• _Excerpt_:

<<<<

Published in the January-February 2013 NewsNotes

The following article by Syrian Fadi Hallisso, SJ was the basis for his December 13, 2012 presentation to a Pax Christi International workshop in Amman, Jordan. Fadi, who is from Aleppo, is supporting Syrian refugees in Lebanon with Jesuit Refugee Services. Noting that the number of Syrian refugees in surrounding countries now exceeds half a million, Fadi writes that as the world tries to understand what is really going on in Syria, the month-long punishment of Aleppo is leading to starvation. Immediate political, humanitarian, reconstruction, peacemaking action is essential. He continues …

The appeals we are getting every day from different regions of Aleppo are heartbreaking; people are cutting trees from streets and public gardens in the absence of any other heating resources, nearly 40,000 people are facing the winter under tents. Fights over food between children in the streets, and kilometers-long lines in front of the few bakeries that haven’t already been bombed are becoming common in what used to be Syria’s industrial center. One of Aleppo’s neighborhoods, after 12 days of electricity blackout, witnessed people shouting in the streets "we want freedom no more, we want an Islamic khalif"…

Increasingly, we are noticing the petro-dollar’s interference; businessmen from the Arab gulf countries are financing, on their own, armed brigades to force their own salafist-wahabi agendas…

The hatred in some areas is reaching dangerous levels. Despite rumors and isolated incidents, we have not yet had religious or ethnic cleansing, but the ongoing violence, the continuous bombardment and collective punishment tactics by the regime portend a potential for vindictive mass murders in the future.

Many gangsters pretending to be Free Syria Army (FSA) are taking advantage of the chaos to kidnap people for ransom. Others in Aleppo are looting private and public factories to sell machines for low prices.

Unfortunately, bad news about Syria is all the media covers nowadays. No one is talking about the courageous civilian activists who are risking their lives on a daily basis to promote values like civil society, equality, and freedom, or even to organize life in the afflicted areas. For instance, no importance was given at all to the martyrdom of Mustafa Karahman, a Shiite young man from Aleppo (many describe the revolution as a Sunni one). Mustafa worked with a group of friends in Bustan Al-Qaser, Aleppo to organize life in their neighborhood, clean up the garbage that the state won’t gather anymore, and reopen the school. At the same time Mustafa was organizing demonstrations against the regime and the looting of some of FSA members as well. He contributed to making their neighborhood one of few called "the conscience of the revolution." Unfortunately he was one of six victims killed when the regime bombarded their demonstration.

>>>>

• _Data section_:

<<<<

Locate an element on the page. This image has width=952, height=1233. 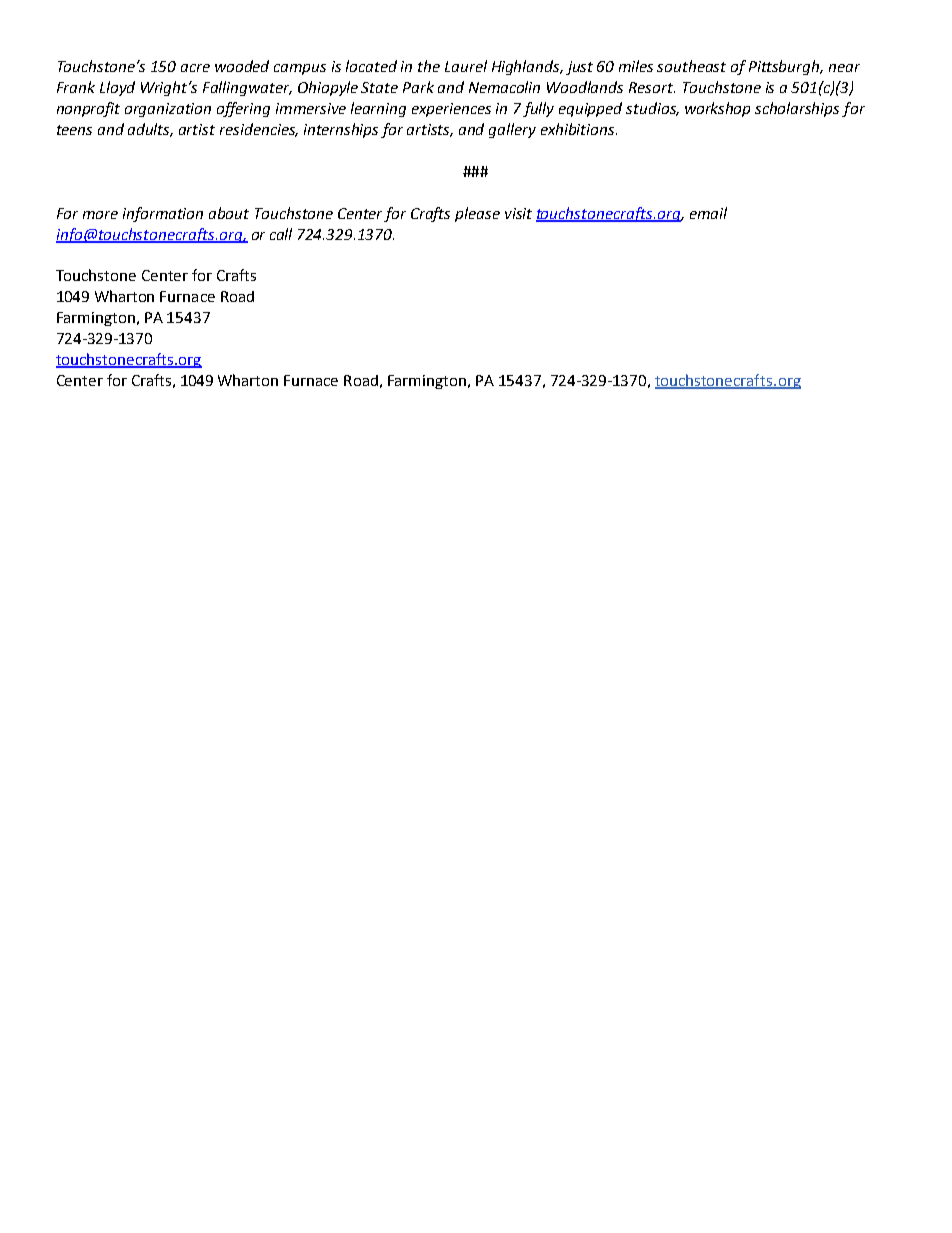
adults is located at coordinates (150, 130).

>>>>

• _Stated task 1_:
Answer these from the Aleppo article:
(a) How many people are facing the winter under tents?
(b) How many days of electricity blackout came before people in one neighborhood shouted in the streets?
(c) How many victims were killed when the regime bombarded Mustafa Karahman's demonstration?
• _Stated task 2_:
List every kind of immediate action that the Aleppo article calls essential.
• _Stated task 3_:
Extend the Aleppo article past its final sentence.
The listing has no connection to the Aleppo article.

• _Exercise output 1_:
(a) Nearly 40,000
(b) 12 days
(c) Six

• _Exercise output 2_:
Political, humanitarian, reconstruction, peacemaking

• _Exercise output 3_:
No one will tell you about the magnificent initiatives by young Syrians to organize daily life in many areas where the state is not present anymore. No one is giving credit to the brave ones who are still trying to communicate their message of freedom and dignity through tens of newspapers and magazines produced under shelling and security forces’ prosecution. No one will tell you that young Syrian activists who were forced to flee the country have nine radio stations broadcasting over the internet. One of those stations was campaigning for months for nonviolent tactics… 

Syrians feel abandoned -- left alone during the last 20 months to face the most brutal dictatorship on the planet… The diplomatic failure of the international community is unacceptable, as is giving the Syrian people two hard choices: being slaughtered or asking for a NATO intervention that won’t come until the last moment. The inability of international diplomacy to produce a diplomatic resolution of the Syrian crisis is shameful in one sense and unbelievable in another.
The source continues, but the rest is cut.